*Task directions:*
Pull each line with the string "help" from the entries.

§ §

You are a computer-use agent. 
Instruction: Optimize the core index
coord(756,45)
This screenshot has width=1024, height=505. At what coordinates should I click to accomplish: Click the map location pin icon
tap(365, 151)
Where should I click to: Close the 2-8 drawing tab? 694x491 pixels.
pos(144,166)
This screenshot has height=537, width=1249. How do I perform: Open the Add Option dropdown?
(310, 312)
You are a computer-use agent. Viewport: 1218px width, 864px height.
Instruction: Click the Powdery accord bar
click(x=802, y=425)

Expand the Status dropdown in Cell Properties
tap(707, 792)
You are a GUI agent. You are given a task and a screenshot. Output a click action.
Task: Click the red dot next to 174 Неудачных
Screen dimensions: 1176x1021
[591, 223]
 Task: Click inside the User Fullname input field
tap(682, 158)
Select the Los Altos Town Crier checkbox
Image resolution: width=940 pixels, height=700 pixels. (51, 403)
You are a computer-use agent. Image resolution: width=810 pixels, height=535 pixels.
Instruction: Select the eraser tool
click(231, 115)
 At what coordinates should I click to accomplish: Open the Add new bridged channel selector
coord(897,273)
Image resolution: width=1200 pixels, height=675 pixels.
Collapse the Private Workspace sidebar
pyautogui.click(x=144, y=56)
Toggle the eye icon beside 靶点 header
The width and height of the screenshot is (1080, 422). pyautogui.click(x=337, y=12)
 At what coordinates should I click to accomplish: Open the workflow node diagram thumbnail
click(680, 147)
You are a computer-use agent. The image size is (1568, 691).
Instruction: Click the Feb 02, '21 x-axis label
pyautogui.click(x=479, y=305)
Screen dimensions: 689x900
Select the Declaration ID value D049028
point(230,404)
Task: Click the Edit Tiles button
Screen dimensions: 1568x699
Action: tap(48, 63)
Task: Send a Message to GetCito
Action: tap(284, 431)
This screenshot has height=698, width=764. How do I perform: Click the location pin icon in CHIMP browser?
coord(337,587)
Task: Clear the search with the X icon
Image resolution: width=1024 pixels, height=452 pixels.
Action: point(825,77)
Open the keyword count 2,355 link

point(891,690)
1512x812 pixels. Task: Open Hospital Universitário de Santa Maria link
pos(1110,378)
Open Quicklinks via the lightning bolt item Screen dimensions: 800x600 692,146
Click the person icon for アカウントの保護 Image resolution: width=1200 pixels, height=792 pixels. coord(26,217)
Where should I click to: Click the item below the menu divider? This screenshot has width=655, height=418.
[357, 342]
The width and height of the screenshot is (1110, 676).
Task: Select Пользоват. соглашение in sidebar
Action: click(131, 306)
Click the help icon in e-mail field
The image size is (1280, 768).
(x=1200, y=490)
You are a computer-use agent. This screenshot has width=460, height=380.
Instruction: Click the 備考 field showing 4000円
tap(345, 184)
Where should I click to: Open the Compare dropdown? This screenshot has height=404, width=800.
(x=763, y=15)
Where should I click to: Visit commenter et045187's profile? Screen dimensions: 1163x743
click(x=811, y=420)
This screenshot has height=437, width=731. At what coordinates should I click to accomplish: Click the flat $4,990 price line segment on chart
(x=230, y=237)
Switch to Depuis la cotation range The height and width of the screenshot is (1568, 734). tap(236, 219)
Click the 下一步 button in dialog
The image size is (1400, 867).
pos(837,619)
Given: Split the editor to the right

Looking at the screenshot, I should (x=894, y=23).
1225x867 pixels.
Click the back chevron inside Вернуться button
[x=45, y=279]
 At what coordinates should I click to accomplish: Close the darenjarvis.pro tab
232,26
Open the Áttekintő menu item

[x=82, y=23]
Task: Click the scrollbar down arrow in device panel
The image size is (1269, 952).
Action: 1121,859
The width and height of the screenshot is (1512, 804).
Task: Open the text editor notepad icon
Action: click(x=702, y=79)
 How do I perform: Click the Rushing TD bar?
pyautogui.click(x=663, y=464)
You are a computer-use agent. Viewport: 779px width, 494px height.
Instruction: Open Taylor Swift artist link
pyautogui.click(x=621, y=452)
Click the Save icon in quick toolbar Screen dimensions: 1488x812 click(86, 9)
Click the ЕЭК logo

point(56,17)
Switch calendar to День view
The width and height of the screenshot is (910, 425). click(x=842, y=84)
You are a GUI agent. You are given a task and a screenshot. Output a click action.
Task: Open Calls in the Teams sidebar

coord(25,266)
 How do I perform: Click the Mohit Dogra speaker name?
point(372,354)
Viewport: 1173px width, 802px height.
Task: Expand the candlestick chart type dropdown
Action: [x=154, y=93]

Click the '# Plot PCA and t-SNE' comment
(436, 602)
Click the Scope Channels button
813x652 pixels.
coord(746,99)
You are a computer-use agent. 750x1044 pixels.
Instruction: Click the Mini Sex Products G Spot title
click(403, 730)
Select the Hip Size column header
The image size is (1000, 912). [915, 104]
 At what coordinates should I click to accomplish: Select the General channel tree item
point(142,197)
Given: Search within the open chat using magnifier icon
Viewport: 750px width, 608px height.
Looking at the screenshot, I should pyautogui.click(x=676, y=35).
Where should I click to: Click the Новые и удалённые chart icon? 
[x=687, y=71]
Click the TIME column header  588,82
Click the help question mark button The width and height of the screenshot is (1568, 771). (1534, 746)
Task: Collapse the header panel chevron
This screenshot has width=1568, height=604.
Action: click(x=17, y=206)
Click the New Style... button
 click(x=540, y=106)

§ §

*Result for this exercise:*
Click the help icon in e-mail field
Click the help question mark button The width and height of the screenshot is (1568, 771). (1534, 746)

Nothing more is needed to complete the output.